= Exercise aim =
Pull out each line of the rows below that contains the word "Click". Letter case matters.
= = =
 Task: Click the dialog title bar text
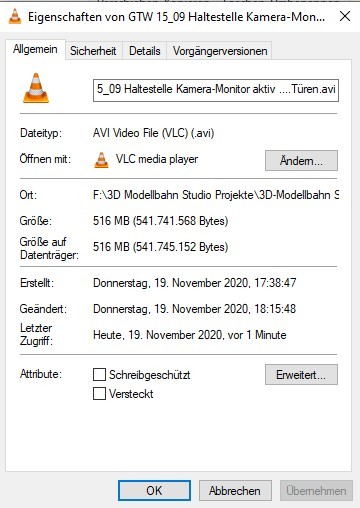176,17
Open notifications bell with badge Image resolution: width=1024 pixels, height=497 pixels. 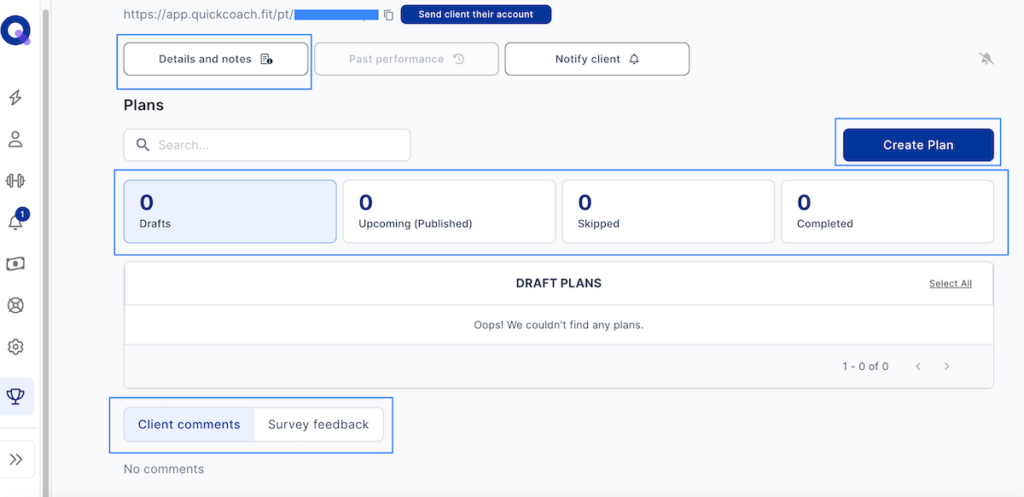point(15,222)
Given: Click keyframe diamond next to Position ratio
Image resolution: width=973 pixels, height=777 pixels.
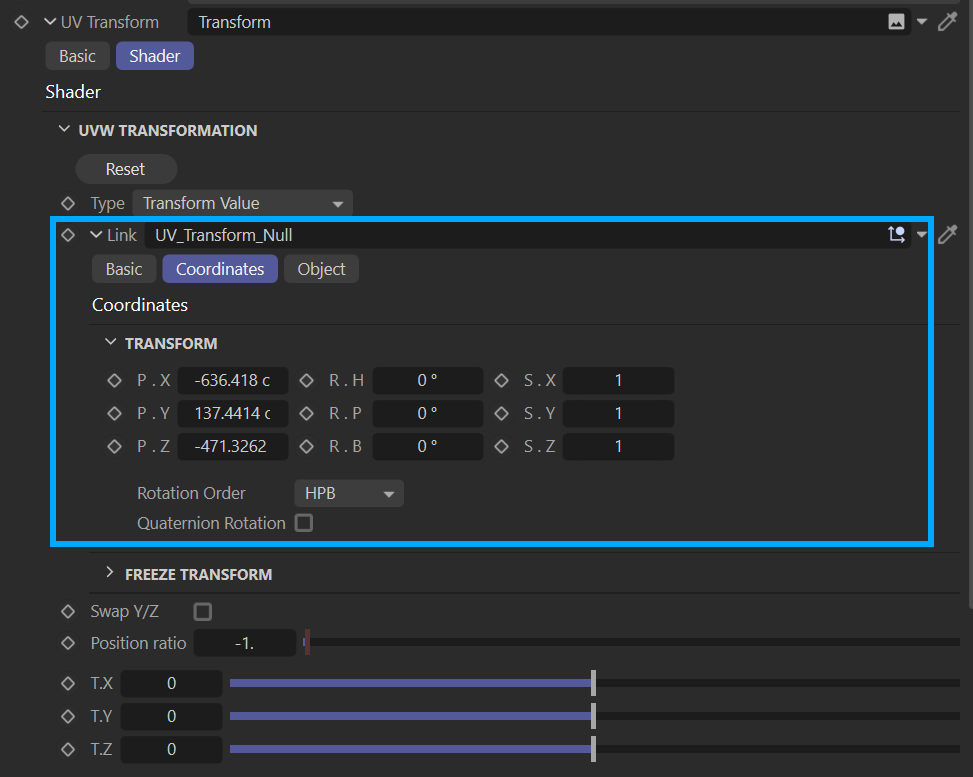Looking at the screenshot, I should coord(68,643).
= = =
= Output below =
 Task: Click the dialog title bar text
Given: Click keyframe diamond next to Position ratio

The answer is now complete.